Closed jserv closed 2 years ago
Thanks for this, I am happy to help with the reworking into SSE2NEON if needed. I did also extend the SSE2NEON test bench, located here: https://github.com/joshlvmh/iqtree_arm_neon/tree/7bc67d3449428b0b683fb7359c8945da218f5775/iq_tree_tests/sse2neon Please use any of this if you need.
Unimplemented intrinsics:
_mm_max_pd
_mm_min_pd
_mm_round_pd
_mm_insert_ps
_mm_sqrt_pd
_mm_cmple_pd
_mm_cmplt_pd
_mm_cmpneq_pd
_mm_hadd_pd
_mm_store_sd
_mm_cvttpd_epi32
_mm_cvtpd_epi32
_mm_cvtepi32_pd
_mm_getcsr
_mm_storel_pd
@joshlvmh, Recently, the necessary SSE intrinsics required by iqtree_arm_neon are implemented in latest SSE2NEON
. Can you take a try?
All intrinsics required by iqtree_arm_neon were implemented.

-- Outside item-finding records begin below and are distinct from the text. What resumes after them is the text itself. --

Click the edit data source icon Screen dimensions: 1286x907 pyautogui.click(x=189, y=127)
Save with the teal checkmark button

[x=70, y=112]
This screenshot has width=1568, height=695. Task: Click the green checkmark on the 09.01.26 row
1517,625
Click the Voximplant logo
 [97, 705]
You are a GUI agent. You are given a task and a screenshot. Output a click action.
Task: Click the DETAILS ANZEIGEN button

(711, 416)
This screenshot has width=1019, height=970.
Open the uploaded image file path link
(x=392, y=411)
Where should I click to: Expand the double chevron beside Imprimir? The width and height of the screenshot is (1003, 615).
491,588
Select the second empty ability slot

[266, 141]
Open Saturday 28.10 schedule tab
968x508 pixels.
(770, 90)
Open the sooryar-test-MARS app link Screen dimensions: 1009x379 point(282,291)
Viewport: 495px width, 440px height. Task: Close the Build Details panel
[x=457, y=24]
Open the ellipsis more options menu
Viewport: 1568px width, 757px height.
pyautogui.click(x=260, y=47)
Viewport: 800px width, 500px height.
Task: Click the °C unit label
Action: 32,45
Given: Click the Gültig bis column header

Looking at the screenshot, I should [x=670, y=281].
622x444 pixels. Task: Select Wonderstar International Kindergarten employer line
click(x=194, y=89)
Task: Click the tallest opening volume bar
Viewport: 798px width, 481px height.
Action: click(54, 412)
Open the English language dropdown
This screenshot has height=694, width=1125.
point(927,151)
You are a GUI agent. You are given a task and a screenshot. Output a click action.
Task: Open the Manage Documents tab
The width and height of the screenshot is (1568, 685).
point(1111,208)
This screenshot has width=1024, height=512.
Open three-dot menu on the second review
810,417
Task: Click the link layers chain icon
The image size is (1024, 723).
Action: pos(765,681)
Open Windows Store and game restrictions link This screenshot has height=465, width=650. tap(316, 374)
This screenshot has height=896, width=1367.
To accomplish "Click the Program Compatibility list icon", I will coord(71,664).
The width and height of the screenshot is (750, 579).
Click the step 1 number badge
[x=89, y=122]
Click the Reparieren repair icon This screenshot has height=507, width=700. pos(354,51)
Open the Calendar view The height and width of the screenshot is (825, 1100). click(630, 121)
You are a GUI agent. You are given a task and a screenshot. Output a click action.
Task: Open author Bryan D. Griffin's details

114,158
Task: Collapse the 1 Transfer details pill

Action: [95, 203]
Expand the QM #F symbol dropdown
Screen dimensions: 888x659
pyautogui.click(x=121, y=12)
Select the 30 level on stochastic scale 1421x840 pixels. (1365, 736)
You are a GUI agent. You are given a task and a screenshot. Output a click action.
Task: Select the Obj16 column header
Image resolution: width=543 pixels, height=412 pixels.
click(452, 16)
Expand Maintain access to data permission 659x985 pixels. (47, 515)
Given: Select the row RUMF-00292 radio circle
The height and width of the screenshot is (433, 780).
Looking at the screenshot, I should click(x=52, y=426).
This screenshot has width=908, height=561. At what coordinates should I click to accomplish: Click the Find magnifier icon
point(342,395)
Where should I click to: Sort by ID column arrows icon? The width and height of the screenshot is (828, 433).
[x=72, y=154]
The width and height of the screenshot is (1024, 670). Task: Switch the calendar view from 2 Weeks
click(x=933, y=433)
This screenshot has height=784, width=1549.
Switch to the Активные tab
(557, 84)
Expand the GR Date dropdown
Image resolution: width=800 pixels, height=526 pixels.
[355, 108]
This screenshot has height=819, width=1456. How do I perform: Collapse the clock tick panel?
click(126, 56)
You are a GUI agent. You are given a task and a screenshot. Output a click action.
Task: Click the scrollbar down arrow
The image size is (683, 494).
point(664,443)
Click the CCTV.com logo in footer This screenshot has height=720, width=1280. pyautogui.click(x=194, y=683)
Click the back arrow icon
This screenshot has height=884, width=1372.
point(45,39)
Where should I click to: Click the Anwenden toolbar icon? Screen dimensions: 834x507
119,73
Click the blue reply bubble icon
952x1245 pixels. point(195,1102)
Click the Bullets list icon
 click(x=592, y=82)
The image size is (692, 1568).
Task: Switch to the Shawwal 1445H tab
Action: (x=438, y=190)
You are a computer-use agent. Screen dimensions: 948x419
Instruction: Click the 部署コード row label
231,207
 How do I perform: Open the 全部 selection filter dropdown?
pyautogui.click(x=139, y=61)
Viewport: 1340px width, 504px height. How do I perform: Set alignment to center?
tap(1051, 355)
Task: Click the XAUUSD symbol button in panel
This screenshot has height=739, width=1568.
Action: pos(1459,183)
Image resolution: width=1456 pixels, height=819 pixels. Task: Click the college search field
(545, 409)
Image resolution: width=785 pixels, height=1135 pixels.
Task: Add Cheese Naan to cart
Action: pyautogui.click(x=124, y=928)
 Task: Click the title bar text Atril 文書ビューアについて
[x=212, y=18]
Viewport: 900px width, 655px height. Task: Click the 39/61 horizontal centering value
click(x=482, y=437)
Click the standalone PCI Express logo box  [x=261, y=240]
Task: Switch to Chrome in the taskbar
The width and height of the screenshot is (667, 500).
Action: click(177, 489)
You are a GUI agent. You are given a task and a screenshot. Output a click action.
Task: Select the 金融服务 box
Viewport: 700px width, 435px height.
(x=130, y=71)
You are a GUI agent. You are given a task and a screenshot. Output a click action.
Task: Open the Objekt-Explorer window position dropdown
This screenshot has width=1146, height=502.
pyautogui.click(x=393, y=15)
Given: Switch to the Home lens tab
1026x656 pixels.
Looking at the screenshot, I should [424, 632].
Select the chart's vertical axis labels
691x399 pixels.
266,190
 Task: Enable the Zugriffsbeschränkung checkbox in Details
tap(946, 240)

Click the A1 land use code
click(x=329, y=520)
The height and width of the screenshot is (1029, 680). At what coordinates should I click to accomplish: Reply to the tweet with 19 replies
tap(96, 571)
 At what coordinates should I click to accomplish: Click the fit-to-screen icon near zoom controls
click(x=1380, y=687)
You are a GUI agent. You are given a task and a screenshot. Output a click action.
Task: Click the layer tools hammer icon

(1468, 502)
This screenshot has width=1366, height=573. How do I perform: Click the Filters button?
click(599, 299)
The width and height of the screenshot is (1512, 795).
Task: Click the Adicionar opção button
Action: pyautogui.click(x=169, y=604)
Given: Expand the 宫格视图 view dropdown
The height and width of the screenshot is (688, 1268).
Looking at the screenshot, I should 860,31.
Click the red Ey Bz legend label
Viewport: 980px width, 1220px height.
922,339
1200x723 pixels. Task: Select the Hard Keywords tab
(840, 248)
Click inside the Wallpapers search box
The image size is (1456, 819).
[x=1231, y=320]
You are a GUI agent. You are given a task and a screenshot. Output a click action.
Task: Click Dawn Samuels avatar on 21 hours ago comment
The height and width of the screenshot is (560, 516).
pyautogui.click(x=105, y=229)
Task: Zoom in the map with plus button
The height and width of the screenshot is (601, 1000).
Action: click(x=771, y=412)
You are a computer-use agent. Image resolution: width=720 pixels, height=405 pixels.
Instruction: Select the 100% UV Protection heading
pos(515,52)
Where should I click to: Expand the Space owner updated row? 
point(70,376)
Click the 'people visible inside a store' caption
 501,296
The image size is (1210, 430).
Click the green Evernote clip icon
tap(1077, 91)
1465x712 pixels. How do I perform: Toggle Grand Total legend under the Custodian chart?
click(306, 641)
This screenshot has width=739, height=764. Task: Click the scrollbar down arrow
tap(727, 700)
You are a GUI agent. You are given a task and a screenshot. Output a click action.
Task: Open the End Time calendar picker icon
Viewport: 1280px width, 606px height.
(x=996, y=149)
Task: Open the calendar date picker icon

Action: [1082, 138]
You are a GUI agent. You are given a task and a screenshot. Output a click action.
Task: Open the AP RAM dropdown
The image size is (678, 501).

While transiting from SSE intrinsics used by IQ-TREE to Arm NEON, @joshlvmh extended SSE2NEON with additional intrinsics. See https://github.com/joshlvmh/iqtree_arm_neon/blob/7bc67d3449428b0b683fb7359c8945da218f5775/IQ-TREE/sse2neon.h#L4136
It would be great if we can rework these changes back to SSE2NEON.